Over the past few months, story after story about the National Rifle Association (NRA) has spilled out into the public, painting a picture of an organization in disarray. On August 6, New York Attorney General Letitia James filed lawsuits against top leadership for fraud and moved to dissolve the NRA entirely.

This post outlines the numerous controversies, lawsuits, and investigations into the organization that have been reported recently, and which set the stage for today’s announcement by Attorney General James. As these examples demonstrate, the struggles of the NRA are incredibly deep-seated—and they’re far from over. We’ll update this post regularly as more information emerges.

Illegal Campaign Conduct

  • FEC complaints. According to a broad range of election and advertising records, the NRA appears to have illegally coordinated with multiple political campaigns—violating federal law that prevents independent groups from synchronizing their efforts with campaigns. Four complaints filed at the Federal Election Commission (FEC) by the Campaign Legal Center (CLC) and Giffords accused the NRA of illegally coordinating with the campaigns of multiple GOP senate candidates in the 2014, 2016, and 2018 election cycles. [The Trace]
  • Shell companies and Trump.
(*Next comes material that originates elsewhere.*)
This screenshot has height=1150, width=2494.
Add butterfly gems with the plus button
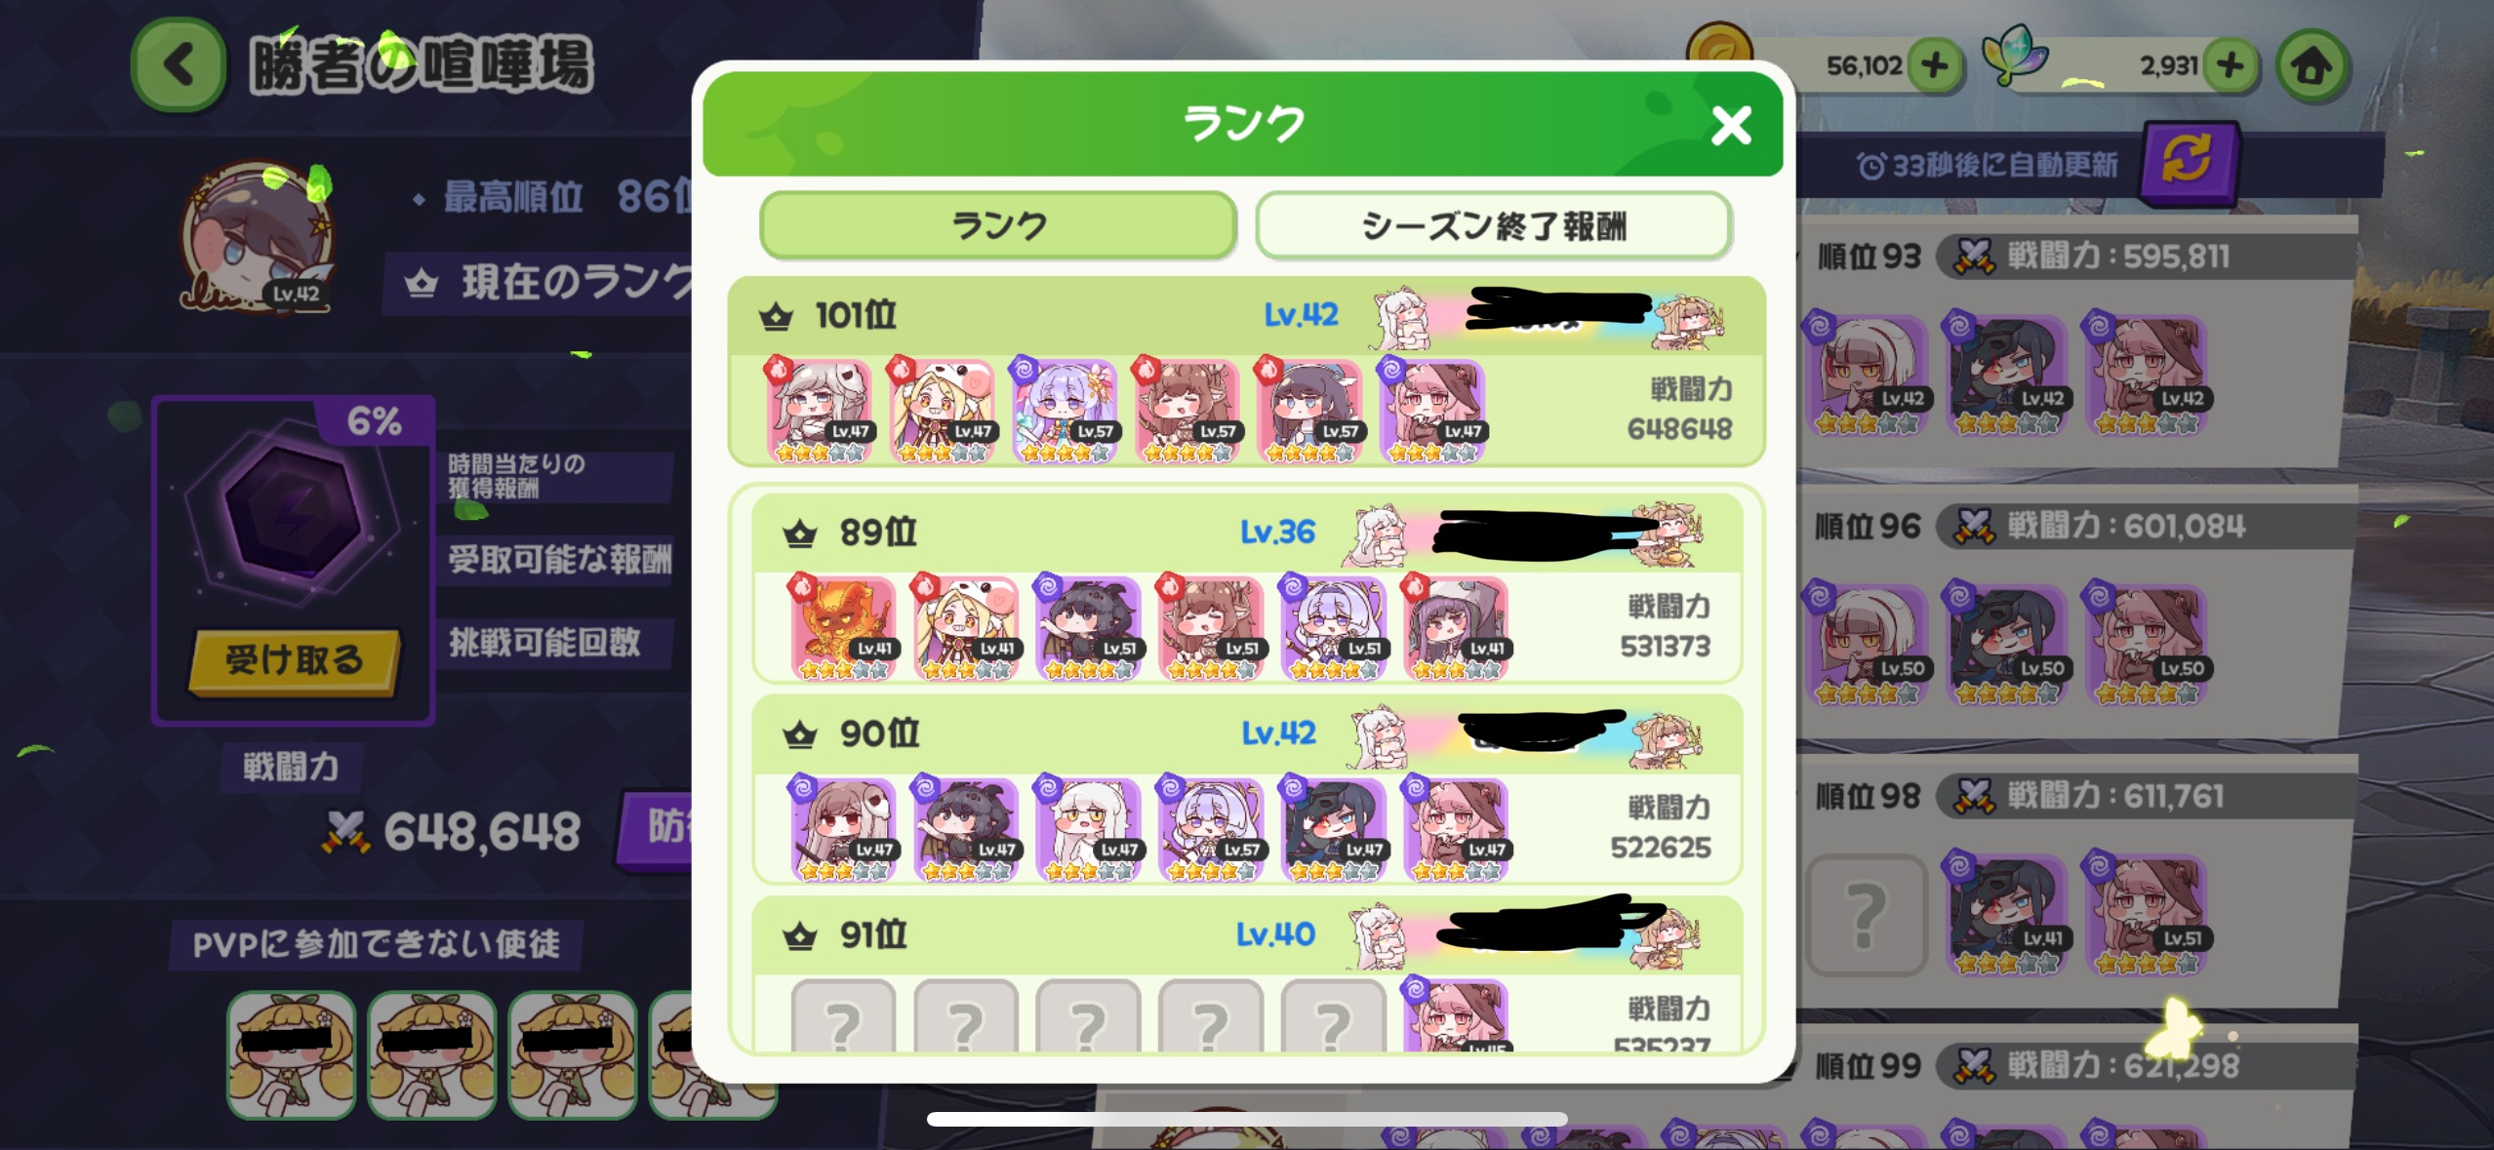pyautogui.click(x=2231, y=66)
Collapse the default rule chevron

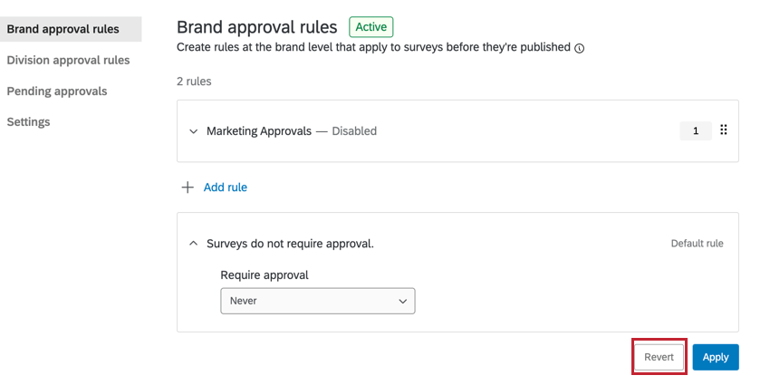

Giffords and CLC also filed FEC complaints documenting illegal campaign coordination involving the NRA and the Trump presidential campaign. The group spent $25 million, mostly on television ads, through the same companies—and often the same executives—who placed spots for the Trump campaign, violating well-established campaign finance laws. [HuffPost]
  • Giffords lawsuit. The FEC has dragged its feet on addressing these allegations, so Giffords and CLC sought to compel the agency to investigate these millions of dollars in illegal, unreported, and excessive in-kind contributions by filing a lawsuit against the FEC. The suit is still pending. [ABC News]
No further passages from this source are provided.